The telephone on her desk buzzed and she picked it
up. Her father was on the house line.
“Good morning, little one, you're up?”
She smiled. “Just. Are you leaving again?”
“I'll be back tomorrow afternoon. You'll have to cancel our dinner engagement tonight … unless you want to host it alone.”
“It's no one important,” Leila said. “I'll reschedule for next week. But just a moment, I'm coming down.”
“Don't bother,” her father said. “I have an airplane to catch. I'll see you when I return.”
“I'll be just a moment …”
“No.” Her father cut her off harshly. “I'm leaving immediately. But listen to me, Leila. I don't want you parading around at the windows … naked.”
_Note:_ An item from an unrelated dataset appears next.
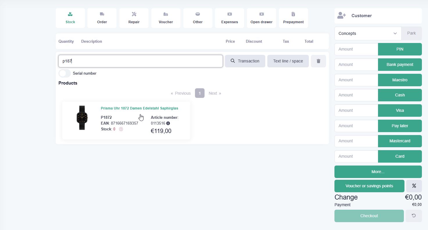Focus the product search input field
Screen dimensions: 428x230
[x=141, y=61]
Leila stifled a laugh. Habash had told on her. What a bastard. Her father was, for all his world travels, still an Arab.
“Yes, my father,” she said at length.
“'As-fa,”
I'm sorry.
“You can never tell about the bastards in this country,” he said.
“Have a good trip, Father,” she said. “With Allah.”
He hung up. A moment later Leila put down her phone and stared at it. Her father sounded exhausted. He was working too hard, just as Uncle Bashir had warned her. She would speak to him about it when he got back. Not that it would do any good. She felt further apart from him than ever before.
She went back to the window, now parting the curtains only a crack, and looked down. Her father and Habash came out of the house. They seemed to be arguing. She could see that her father was angry.
They got in the car, and a minute later they were down the long driveway and out the gate, hidden from view by the trees that lined the avenue down to the Ronner-strasse.
She felt a sudden, overwhelming sorrow for her father,
and for herself. Neither of them had anyone except the other. He'd lost his mate, and she had never really had one.
Turning away from the window, she could almost envy Ahmed Pavli and Sharazad Razmarah. At least they thought they had love.